Du domaine des Murmures
Après une longue pause forcée, la lecture est de retour dans ce salon. Si je trouve encore le temps de me plonger dans les livres, notamment à la faveur des voyages en transports en commun, ces dernières semaines ont été peu propices pour l'activité bloguesque. Pour cette reprise, j'ai choisi un coup de cœur, le dernier roman de Carole Martinez.
Dans les replis du comté de Bourgogne, en ce XIIe siècle finissant, se tient le domaine des Murmures. Le château se dresse sur les rives de la Loue et abrite en son sein la cellule d'Esclarmonde. Fille du maître des lieux, elle a choisi, pour échapper à l'hymen qu'on lui imposait, de vivre en recluse, liée au monde extérieur par une fenestrelle. Elle n'a qu'un souhait, celui de vouer son existence à la religion. Mais c'était sans compter les réactions passionnées de son entourage et une naissance pour le moins inattendue. Loin de pouvoir se replier sur une vie intérieure, Esclarmonde se trouve exposée à l'attention de tous, jetée malgré elle sur les chemins de la troisième croisade.
Plusieurs semaines après l'avoir refermé, ce roman continue d'occuper mon esprit (ce qui est fort commode pour rédiger ce billet).
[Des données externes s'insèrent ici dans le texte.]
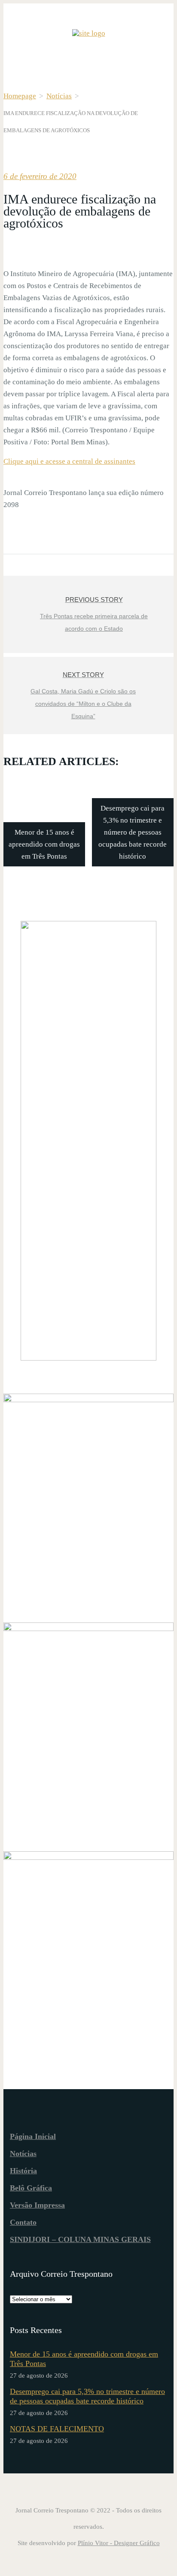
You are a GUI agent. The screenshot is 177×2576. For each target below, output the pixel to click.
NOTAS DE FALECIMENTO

L'intrigue et ses personnages, autant que les impressions qui s'en dégagent, demeurent d'une clarté propre aux seuls coups de cœur. Et, comme souvent dans ce cas de figure, il est difficile d'expliquer quels détails, quels passages ont particulièrement plu. Il est bien plus aisé d'argumenter une critique négative, que de construire une louange.
Pour inviter à la lecture de cette pépite, il est indispensable d'évoquer l'atmosphère dans laquelle baigne le roman. Le choix de l'héroïne laisse une large place à la religion, présentée sous un jour plus spirituel que clérical. Les premiers jours de réclusion, comme l'évocation de la croisade, associent expérience mystique et souffrance physique. Le corps et l'esprit restent indissociables, évoqués avec une même poésie. Le ton et le style rappellent une littérature courtoise, d'où cependant candeur et mièvrerie seraient absentes. L'amour et le sacrifice sont ceux d'une mère qui a renoncé à son chevalier, devenu preux trop tardivement. Une place est par ailleurs réservée aux superstitions qui peuplent les récits médiévaux.
J'ai, de loin, préféré cette œuvre de Carole Martinez au Cœur cousu, qui ne m'avait qu'à moitié plu. La toile de fond historique et la tonalité du récit ont davantage su me charmer. Mille mercis à Mélanie qui, après m'avoir fait couiner devant mes collègues en proposant de me prêter ce roman, m'a fait passer un magnifique moment de lecture.
Du domaine des Murmures, Carole Martinez, 2011.